== Exercise description ==
Translate into French the following sentence from the breast cancer detection abstract below: "As an initial step, Breast Ultra Sound Image dataset is collected from Kaggle."
Segment Start: Text provided
A Bionic-Intelligent Optimized Improved SqueezeNet Model for Breast Cancer Detection
摘要
Breast Cancer is one of the top leading common cancer among women and less frequently in men and it is marked as one of the major causes of cancer-related mortalities. This proposed research adapts the merits of an advanced Computer Aided Diagnosis (CAD) tool which has the potentiality of automatic identification of mass regions and finding the abnormalities on tubes, lumps and ducts among ultrasound images. This research presents a deep learning-based approach using Improved SqueezeNet model combined with Adam& Dingo optimizer to enhance the degree of classification accuracy. This proposed scheme follows a pipeline process for diagnosis of breast cancer that involves: Data Collection, Noise Reduction & Preprocessing, Feature Extraction, Hyper parameterization using Adam & Dingo Optimizer and Evaluation. As an initial step, Breast Ultra Sound Image dataset is collected from Kaggle. As a next step, a Median Filter with Contrast-Limited Adaptive Histogram Equalization (CLAHE) techniques are incorporated for eliminating the noise from the ultrasound images and to enhance the contrast on mass regions for accurate detection. Then, an improved SqueezeNet model is incorporated for the purpose of feature extraction and the extracted features undergoes Hyper parameterization utilizing a Hybrid combination of Dingo-Adam optimizer for finetuning. Simulations of the method are applied to the Breast Ultra Sound Images Dataset and the experimental results of proposed Improved SqueezeNet model exhibits superior results when compared with other deep learning models like VGG16, MobileNetV2 and DenseNet121.
Segment End: Text provided
Segment Start: Data
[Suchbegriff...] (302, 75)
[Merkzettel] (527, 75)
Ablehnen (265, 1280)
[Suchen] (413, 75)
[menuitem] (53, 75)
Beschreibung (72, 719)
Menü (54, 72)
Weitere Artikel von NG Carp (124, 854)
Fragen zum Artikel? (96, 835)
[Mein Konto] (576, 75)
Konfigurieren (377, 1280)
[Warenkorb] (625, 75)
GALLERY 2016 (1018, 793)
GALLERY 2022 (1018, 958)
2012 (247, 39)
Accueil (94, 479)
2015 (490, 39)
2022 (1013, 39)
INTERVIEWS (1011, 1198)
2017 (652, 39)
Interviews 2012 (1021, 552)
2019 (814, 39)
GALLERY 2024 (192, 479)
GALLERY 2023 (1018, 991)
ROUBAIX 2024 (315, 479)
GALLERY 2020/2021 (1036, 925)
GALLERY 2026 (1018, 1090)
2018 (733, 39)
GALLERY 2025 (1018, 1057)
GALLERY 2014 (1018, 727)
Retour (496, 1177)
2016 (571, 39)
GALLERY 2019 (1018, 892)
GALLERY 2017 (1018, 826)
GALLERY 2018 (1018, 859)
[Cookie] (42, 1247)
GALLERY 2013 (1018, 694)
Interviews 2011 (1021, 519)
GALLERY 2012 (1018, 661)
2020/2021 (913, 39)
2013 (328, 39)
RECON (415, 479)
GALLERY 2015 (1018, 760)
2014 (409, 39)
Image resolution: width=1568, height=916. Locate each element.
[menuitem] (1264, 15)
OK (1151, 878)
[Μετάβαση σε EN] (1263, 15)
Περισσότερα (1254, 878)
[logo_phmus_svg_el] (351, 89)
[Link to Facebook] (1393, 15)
Segment End: Data
== Expected answer ==
Dans un premier temps, le jeu de données Breast Ultra Sound Image est collecté sur Kaggle.